School seems so much more vibrant, so much happier than I last remembered it 2 years ago, and even 5 years ago when I was just so eager to leave Alor Setar. Familiar faces of seasoned teachers smiling at me ear to ear, my Chinese teacher asking me to wish him 放学快乐 instead of 新年快乐, House Captains gathered around Mr Lim eagerly awaiting the mark tally…seeing all this again made me so happy.
Even my St. John juniors running with bricks under the hot sun (Mr Lim likes to carry his camera around and steal pics of students) made me feel like they had such a good life. A life I can only relive in my memories. 记忆中追寻。
And I found a letter written to me by Mr Ching (on the far right), my Bio teacher in Form 5. As I read it again, I cried. Read it to see how much love was packed into those four pages of writing paper. He was one of the rare teachers at that time who noticed I was in trouble and reached out to me when I needed comfort and support.
If you’re reading this, I want you to know that you made a difference to this starfish on 12th July 2005 when you wrote that letter. Please don’t ever stop being that kind of teacher wherever you go, even if you have to be all strict and fierce now that you’re the Discipline Teacher.
There are too many teachers who were kind to me at one point or another in my life. I am very much an independent learner, so it’s not really so much of what they taught me, but their little gestures of love that are forever imprinted in my memory.
I remember the late 曾文衡老师，who believed in my ability to speak when I was still so small and shy at 9. All the great opportunities given to me in school all came about because this teacher noticed me and was willing to do what no one else would have done: pitch a shy nine year old against eleven and twelve year olds.

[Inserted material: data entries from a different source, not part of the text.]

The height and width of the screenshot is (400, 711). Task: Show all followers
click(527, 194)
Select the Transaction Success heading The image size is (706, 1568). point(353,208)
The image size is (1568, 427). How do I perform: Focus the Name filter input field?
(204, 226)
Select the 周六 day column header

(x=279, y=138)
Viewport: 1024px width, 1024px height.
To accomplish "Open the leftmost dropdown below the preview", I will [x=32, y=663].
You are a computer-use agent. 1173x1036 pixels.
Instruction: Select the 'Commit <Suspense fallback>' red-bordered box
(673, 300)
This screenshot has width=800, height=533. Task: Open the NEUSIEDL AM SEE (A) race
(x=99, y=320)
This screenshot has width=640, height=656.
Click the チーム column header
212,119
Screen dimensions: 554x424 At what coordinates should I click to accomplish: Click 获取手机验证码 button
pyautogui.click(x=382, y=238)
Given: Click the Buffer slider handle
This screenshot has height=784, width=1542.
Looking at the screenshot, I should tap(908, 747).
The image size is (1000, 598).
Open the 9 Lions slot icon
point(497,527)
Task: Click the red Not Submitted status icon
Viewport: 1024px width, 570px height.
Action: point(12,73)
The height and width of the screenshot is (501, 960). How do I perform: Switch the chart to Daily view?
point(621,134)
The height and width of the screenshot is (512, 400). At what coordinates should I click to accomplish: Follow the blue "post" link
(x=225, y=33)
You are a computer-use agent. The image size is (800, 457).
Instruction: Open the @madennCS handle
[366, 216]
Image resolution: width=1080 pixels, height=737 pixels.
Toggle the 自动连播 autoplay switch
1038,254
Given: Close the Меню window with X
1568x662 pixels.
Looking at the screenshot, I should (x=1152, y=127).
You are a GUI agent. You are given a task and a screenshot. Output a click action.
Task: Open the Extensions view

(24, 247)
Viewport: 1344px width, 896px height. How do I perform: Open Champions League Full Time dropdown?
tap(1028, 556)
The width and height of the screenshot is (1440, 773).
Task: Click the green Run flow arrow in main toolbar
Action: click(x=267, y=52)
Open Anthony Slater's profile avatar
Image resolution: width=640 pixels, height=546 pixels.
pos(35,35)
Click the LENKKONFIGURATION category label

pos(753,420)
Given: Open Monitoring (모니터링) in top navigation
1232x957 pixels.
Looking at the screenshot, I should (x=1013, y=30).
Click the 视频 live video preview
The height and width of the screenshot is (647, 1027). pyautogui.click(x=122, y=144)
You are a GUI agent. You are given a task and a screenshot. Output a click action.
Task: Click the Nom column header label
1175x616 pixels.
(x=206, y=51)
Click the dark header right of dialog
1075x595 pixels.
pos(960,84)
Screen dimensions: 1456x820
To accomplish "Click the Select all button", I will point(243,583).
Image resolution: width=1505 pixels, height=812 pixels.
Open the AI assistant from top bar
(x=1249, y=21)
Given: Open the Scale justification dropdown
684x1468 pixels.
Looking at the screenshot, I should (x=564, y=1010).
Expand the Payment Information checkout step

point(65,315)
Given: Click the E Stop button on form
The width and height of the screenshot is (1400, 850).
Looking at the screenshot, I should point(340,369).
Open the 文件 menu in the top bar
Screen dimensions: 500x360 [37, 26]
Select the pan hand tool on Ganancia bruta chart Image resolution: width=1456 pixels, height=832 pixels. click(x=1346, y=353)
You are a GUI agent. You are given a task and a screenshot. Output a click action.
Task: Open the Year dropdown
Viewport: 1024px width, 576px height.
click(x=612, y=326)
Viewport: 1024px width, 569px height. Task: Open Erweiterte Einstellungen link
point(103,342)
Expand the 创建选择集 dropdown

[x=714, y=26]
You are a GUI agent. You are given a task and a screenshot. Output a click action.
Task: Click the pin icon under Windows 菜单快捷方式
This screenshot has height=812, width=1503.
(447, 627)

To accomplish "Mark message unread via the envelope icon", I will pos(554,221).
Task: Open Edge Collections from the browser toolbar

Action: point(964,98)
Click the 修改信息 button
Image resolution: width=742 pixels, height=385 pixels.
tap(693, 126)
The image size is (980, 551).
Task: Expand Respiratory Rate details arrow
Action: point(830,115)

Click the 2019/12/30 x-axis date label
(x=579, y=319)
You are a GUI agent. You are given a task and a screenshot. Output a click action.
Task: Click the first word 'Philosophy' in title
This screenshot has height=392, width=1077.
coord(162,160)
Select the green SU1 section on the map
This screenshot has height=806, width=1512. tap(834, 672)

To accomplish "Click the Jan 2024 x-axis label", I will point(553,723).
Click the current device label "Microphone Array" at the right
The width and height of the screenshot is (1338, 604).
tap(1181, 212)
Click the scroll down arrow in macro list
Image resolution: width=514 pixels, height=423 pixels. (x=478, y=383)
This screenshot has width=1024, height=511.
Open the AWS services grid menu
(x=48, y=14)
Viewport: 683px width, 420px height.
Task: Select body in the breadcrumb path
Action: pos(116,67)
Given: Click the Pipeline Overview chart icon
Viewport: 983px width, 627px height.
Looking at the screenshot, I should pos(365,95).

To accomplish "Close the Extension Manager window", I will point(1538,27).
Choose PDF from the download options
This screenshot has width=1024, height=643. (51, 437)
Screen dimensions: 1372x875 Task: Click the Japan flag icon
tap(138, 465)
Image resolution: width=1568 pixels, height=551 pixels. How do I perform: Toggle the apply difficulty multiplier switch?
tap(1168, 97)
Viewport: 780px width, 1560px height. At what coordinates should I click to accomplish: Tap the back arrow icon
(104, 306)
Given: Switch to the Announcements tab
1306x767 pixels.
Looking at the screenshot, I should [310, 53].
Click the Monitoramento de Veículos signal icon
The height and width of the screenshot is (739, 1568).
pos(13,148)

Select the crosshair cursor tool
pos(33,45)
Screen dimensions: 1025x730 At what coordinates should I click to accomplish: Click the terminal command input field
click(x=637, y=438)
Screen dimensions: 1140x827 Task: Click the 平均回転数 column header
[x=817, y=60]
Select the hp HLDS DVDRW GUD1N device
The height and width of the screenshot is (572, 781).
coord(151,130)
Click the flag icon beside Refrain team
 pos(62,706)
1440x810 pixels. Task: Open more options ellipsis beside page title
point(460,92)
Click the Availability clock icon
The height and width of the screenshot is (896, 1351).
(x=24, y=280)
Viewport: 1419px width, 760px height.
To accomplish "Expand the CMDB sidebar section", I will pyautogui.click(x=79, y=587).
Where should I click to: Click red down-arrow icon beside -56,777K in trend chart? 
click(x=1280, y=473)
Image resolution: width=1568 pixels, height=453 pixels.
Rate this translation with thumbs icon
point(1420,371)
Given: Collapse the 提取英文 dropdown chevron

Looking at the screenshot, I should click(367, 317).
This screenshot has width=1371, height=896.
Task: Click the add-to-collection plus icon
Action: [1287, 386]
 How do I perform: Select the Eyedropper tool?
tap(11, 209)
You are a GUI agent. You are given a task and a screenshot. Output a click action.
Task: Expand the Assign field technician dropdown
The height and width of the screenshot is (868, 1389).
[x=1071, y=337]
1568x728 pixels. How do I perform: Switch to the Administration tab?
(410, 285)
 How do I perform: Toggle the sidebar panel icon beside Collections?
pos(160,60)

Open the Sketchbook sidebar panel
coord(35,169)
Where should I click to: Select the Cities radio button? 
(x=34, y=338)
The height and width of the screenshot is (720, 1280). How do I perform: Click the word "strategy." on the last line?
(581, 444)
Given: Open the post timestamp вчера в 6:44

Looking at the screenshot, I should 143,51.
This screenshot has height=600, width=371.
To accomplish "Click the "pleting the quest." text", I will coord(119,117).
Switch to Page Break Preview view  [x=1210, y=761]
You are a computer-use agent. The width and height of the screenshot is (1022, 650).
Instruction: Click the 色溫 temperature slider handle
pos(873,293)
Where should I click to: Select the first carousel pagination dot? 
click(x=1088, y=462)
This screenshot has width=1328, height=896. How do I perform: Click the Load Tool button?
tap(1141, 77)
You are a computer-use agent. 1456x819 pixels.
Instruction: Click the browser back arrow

施老师，for instilling in me the love for Chinese language and culture, for training us at your house and feeding us with mangoes 😀 until I finally won 2nd place at the National Chinese Written Test (No, it’s not about the winning, but it just shows how much she taught me, how much she got me to improve myself). 苏老师, for spending half an hour every day before school started to teach me the proper pronunciation of Chinese words. And when Suat Peng and I made it to nationals in 2000, both of you slept on the floor while you let us take the beds. Where else to find this kind of teacher?
Pn. Teoh Hai Cheu, despite your obsession with students completing their homework in proper fashion, for letting me off three weeks of Mat. Tam. homework when I was away for some competition. For keeping quiet even though you were shocked I skipped your lesson and lepaked at the basketball court with the 5A3 gang. HAHAHAHA. For never pushing me to compete in the OMK when I told you I was too tired. I don’t know, it just simply shows you care about me more than about what I do.
Pn. Chua Seok Been, who ferried me to school for a month when I stepped in as a relief teacher (and discovered that teaching is tough work emotionally, physically, and mentally…imagine doing it for a lifetime), and gave me an Ang Pow before I left.
Pn. Chan Guat Sim, for all the good times the dancers spent with you when we went around performing. I remember you coming in to my house and serving you oranges. 😀 I know you’ve always sayang-ed me.
Sigh there are too many, too many little gestures that I remember because a teacher did what I believe is really the most wonderful thing he/she can do for a student: care.
To all the Keat Hwa teachers who’ve not just dedicated their lives to bullying students like me 😀 into child labour (I helped the sports teachers draw lines for the running heats on the field using stinky black oil) but have broken their backs whipping us into shape….I am so proud of you. No, really, I am so proud to run back to school and call you my teacher. I wish you would never retire.
I am crying, but please don’t think I wrote this out of an emotional outburst. I wrote this to tell you that you were so important at that specific time in my life. You like to tell me I have a great destiny and all that, well–please remember it is you who helped nurture me. And I hope more young people become teachers like you…more relevant to the ever changing times, perhaps, but same at the very core. Please don’t discourage us from entering the teaching profession. Never ever discourage young people from doing hard things–it makes us bored. Prepare us, instead–convince us that it is bloody tough, that often you don’t reap what you sow, but please also say that it gives you the opportunity to mean the world to people like me.